Given Aurora Serverless V2 isn’t really serverless anymore, I took a look at standard on-demand Aurora. A db.t3.small appears to be equivalent to 0.5 ACU but costs significantly less – around $32/month. For applications with the need for a low-power always-on RDBMS this looks far preferable over Aurora Serverless V2, which just looks like a bit of a rip-off at this point.

This doesn’t solve our start-up/shut-down problems though, I got very similar timings in my testing.

RDS On-Demand

Back to our old-school RDS, we can run for around $15/month on the smallest instance type (a db.t4g.micro). Granted, this has less power than the Aurora options, although it would be more than enough for my purposes.
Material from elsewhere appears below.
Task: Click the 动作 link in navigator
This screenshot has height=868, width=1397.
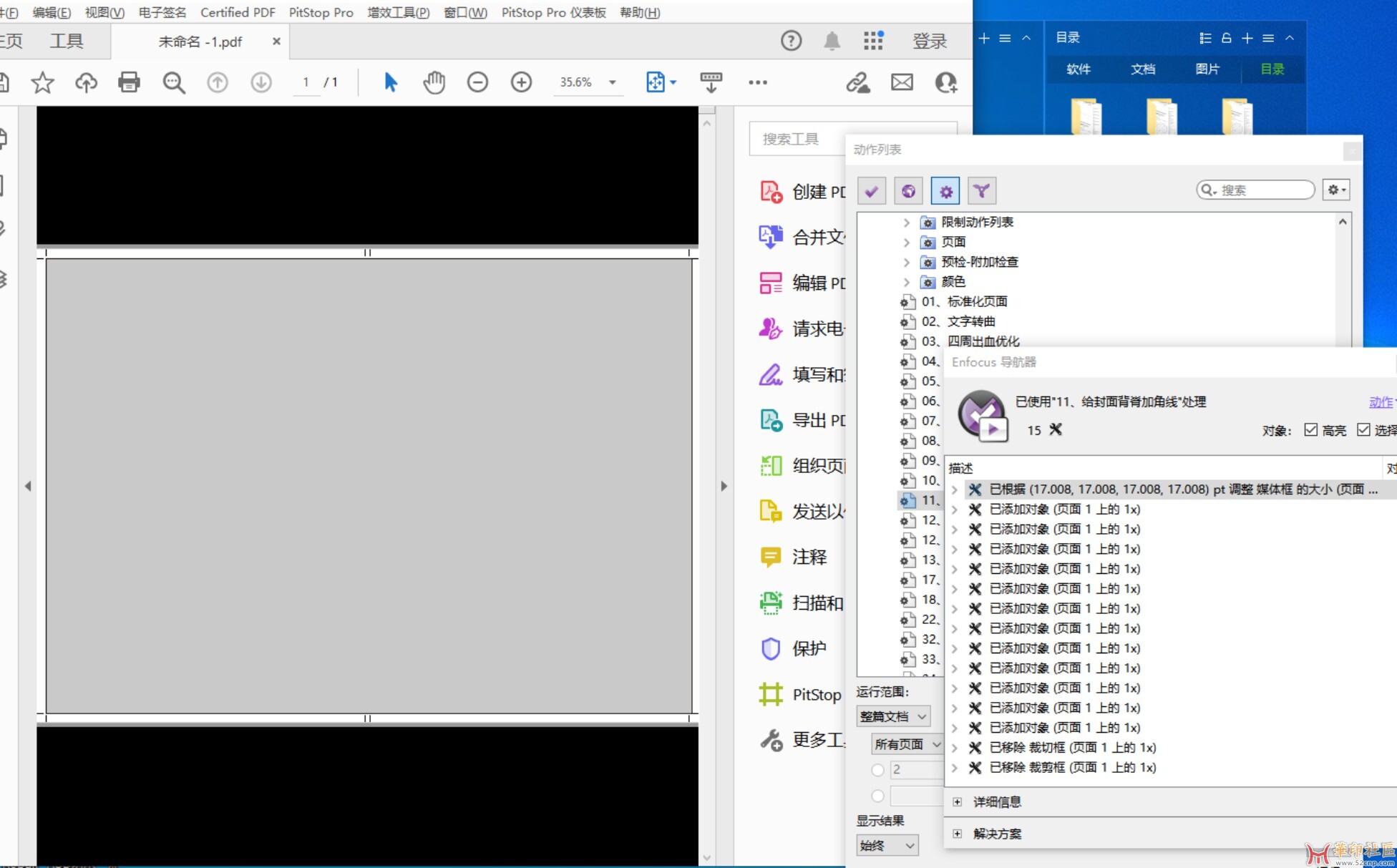Action: click(x=1381, y=402)
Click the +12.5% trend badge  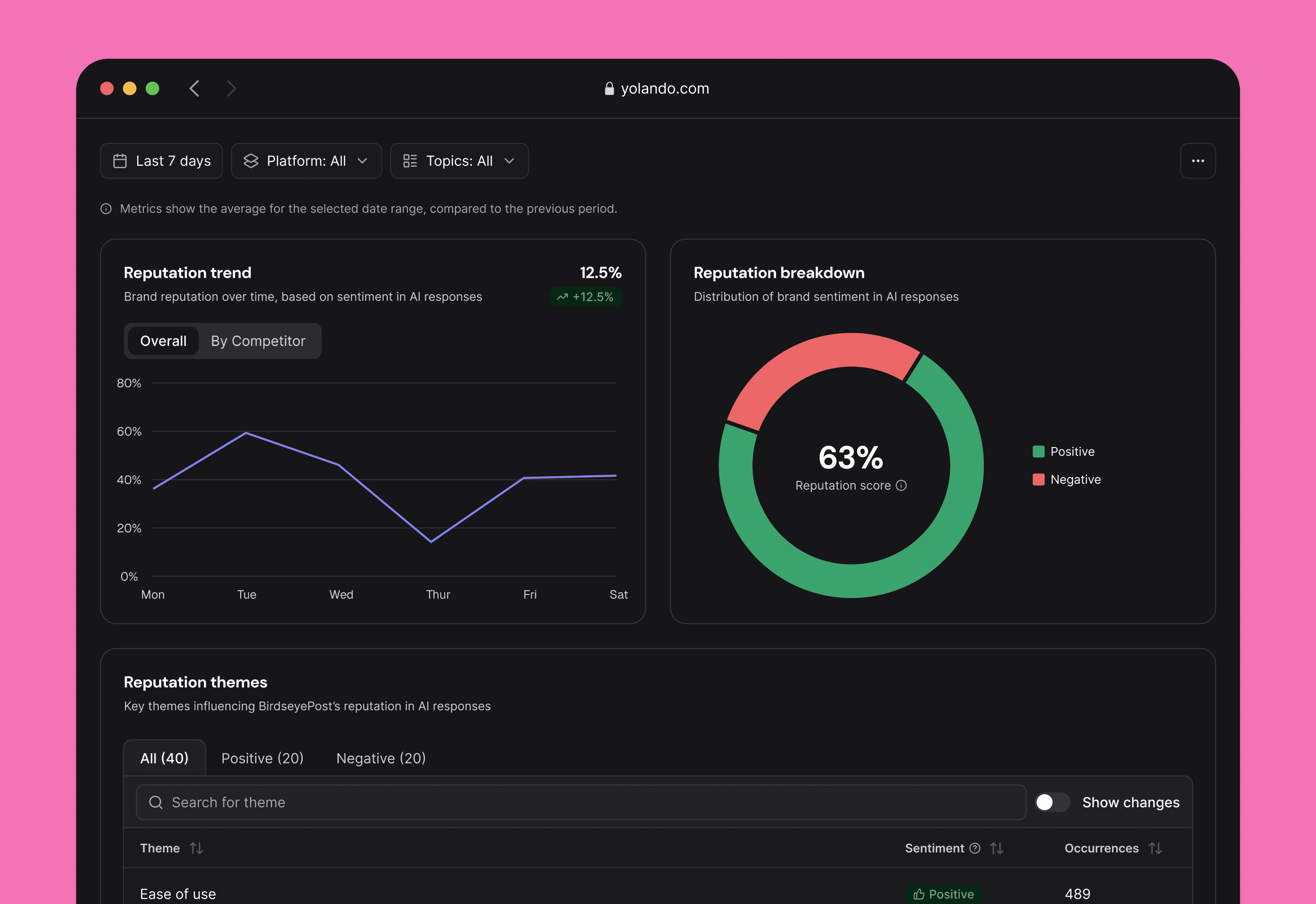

Using RDS does mean you potentially miss out on some of the Aurora nice-to-have features too, like not having to worry about running out of storage.

Again, though, the start-up and shut-down times are way too long. It looked like all my managed database options were out.

ECS Containers

For local development, I run a MySQL container as part of a docker-compose configuration with WordPress. Whilst normally I wouldn’t advocate at all for non-managed databases like this, for this use-case I didn’t feel I had much of a choice. By putting the MySQL container within the same ECS Task as the WordPress container (all running on Fargate Spot), I can have the database startup and shutdown on the same cycle as WordPress. It also spins up within a matter of seconds.

Assuming 1 vCPU with 2GB memory assigned, this approach would cost around $11/month if running all the time – which obviously I won’t be doing. I think RDS/Aurora would still be the preferred choice for an always-on application, even though it costs slightly more.

New Architecture

Many of the concepts remain the same. WordPress runs in a container on ECS Fargate Spot only when I want to update the site, and is shutdown otherwise. MySQL now joins it within the same ECS Task. I publish the content to S3 via WP2Static to generate a static version of the website to be served to the public.

I substituted out AWS CodeBuild for GitHub Actions to building the custom WordPress image. I found Actions a lot easier to work with and it also allowed me to have a web-interface for spinning up / down the WordPress container without needing the project checked out locally.

I also rebuilt the container in a cleaner way, allowing it to run nicely locally as well as on ECS. It now also automatically configures all the basics of the site which I require, rather than needing to do it by hand. Options such as language, timezone, date formats etc are all built-in. It also installs, activates and configures all the plugins I require. I also additionally added a WebP image optimiser plugin this time to help with performance.

# Install Syntax Highlighting Code Block
if ! sudo -E -u www-data wp plugin is-installed syntax-highlighting-code-block; then
  echo "Syntax Highlighting Code Block not installed: installing Syntax Highlighting Code Block"
  sudo -E -u www-data wp plugin install --activate syntax-highlighting-code-block
  sudo -E -u www-data wp option update syntax_highlighting --format=json \
    '{"theme_name":"a11y-dark","highlighted_line_background_color":"#4a4a4a"}'
fiCode language: PHP (php)

Performance & Conclusion

So how does it perform? Wonderfully! Static serverless WordPress really can tick all the boxes for small blog websites.

It does seem a real shame that AWS have taken the decision to sunset Aurora Serverless V1, and V2 really does not live up to the name in my opinion. There also seems to be nothing to suggest they will be bringing auto-pause to V2 any time soon. If they do, I’ll happily move my workload back.

I plan to update my food blog as well to use this new set up, or perhaps I’ll look in to WordPress Multisite or similar to make maintenance a little easier. Overall I’m very pleased with how this turned out, despite the challenges. I’m hoping this means I’ll be much more tempted to update my blog a little more often, now that it is so much easier!